-------- Exercise material --------

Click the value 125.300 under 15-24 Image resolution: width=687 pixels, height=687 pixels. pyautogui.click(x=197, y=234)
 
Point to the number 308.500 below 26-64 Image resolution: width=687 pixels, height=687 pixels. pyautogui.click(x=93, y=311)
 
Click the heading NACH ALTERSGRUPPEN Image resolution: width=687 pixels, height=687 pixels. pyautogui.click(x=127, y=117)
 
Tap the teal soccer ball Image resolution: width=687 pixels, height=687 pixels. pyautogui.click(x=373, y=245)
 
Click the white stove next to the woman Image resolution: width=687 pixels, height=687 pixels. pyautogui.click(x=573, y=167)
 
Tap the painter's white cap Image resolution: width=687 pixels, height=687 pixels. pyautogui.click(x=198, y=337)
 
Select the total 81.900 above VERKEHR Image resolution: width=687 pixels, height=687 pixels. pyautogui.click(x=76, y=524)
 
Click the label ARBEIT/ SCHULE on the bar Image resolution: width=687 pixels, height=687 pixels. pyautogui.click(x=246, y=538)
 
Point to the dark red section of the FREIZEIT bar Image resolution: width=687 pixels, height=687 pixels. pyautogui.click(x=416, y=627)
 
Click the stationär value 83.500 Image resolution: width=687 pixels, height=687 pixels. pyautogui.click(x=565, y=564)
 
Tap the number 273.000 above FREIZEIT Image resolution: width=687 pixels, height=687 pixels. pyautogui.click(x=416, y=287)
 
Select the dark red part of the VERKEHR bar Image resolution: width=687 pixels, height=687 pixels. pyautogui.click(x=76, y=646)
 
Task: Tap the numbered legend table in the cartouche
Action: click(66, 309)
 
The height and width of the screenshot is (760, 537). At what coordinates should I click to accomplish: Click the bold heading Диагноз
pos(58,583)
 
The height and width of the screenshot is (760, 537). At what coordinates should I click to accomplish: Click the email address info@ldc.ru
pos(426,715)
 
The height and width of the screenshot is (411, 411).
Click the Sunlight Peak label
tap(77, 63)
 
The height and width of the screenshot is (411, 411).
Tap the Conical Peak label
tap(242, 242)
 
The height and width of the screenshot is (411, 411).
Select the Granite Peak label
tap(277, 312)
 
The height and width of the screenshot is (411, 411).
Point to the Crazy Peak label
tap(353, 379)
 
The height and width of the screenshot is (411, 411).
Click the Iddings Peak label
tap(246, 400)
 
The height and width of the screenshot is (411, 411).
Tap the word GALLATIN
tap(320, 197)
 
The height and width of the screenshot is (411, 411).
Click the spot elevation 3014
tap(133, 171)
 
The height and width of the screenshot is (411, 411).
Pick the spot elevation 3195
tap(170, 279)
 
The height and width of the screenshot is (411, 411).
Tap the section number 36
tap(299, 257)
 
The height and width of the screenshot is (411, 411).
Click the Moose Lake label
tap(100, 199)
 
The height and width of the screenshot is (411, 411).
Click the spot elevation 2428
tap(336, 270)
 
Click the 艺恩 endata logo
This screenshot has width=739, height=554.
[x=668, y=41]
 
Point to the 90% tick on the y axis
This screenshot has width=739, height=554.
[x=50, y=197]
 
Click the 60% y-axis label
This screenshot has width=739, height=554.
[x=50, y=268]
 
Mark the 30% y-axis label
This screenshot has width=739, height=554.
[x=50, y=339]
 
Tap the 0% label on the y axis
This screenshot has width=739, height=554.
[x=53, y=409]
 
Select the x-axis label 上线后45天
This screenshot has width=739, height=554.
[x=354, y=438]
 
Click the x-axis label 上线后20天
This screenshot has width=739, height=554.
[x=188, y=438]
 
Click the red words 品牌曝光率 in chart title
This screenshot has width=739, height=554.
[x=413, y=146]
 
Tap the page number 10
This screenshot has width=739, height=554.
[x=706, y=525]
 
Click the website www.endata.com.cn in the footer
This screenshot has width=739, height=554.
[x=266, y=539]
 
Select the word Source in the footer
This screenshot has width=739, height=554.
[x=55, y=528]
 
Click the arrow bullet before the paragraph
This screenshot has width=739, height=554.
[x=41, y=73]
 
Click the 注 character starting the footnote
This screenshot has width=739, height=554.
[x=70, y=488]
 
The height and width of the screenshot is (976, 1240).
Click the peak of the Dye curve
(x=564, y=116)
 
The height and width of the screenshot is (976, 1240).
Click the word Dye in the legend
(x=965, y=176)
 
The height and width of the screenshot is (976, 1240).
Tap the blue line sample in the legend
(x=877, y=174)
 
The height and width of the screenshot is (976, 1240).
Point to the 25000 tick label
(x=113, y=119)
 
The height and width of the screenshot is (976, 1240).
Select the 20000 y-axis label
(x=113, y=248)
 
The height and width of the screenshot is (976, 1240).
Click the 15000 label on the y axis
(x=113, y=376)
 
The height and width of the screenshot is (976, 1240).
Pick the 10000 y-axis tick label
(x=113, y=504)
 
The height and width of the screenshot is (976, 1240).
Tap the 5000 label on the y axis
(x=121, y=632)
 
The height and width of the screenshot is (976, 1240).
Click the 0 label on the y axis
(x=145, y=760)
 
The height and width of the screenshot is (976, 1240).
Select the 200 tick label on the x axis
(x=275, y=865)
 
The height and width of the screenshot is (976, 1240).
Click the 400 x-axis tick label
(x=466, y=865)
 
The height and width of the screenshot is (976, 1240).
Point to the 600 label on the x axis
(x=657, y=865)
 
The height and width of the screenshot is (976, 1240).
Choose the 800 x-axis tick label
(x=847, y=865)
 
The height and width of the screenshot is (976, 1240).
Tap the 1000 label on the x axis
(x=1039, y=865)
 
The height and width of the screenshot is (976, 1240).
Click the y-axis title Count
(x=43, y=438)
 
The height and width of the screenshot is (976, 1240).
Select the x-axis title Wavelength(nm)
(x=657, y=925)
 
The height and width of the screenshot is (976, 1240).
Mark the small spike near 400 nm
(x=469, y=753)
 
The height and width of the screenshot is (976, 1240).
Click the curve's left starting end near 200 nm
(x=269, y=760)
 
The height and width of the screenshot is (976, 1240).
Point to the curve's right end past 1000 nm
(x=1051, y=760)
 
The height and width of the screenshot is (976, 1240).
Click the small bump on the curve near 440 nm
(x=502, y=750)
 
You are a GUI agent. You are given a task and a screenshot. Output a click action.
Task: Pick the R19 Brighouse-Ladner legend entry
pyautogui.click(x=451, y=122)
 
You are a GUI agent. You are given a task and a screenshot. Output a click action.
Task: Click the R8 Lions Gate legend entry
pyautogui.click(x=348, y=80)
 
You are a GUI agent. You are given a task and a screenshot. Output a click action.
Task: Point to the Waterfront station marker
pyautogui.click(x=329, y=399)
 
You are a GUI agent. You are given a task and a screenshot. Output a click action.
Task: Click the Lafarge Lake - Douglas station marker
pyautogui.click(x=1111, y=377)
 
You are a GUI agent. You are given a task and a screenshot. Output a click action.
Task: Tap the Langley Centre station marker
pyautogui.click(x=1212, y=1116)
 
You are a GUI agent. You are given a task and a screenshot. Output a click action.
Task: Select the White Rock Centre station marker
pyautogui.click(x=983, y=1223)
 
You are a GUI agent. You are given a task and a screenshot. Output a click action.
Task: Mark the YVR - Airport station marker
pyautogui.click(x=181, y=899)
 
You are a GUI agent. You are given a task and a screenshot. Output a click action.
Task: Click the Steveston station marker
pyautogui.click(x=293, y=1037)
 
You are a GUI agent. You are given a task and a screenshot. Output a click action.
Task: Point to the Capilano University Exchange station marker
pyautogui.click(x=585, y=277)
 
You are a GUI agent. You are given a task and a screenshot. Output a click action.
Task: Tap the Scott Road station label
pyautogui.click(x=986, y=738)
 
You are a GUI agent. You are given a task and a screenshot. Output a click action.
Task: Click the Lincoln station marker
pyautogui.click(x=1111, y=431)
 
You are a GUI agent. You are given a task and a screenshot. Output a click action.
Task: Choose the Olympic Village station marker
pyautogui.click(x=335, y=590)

--------

_Problem to solve_
Rewrite the records starting at the line containing "Point to the 90% tick on the y axis" and ending at the line containing "[x=354, y=438]", changing "label" to "caption" and leaving everything else the same.

_Result below_
Point to the 90% tick on the y axis
This screenshot has width=739, height=554.
[x=50, y=197]
 
Click the 60% y-axis caption
This screenshot has width=739, height=554.
[x=50, y=268]
 
Mark the 30% y-axis caption
This screenshot has width=739, height=554.
[x=50, y=339]
 
Tap the 0% caption on the y axis
This screenshot has width=739, height=554.
[x=53, y=409]
 
Select the x-axis caption 上线后45天
This screenshot has width=739, height=554.
[x=354, y=438]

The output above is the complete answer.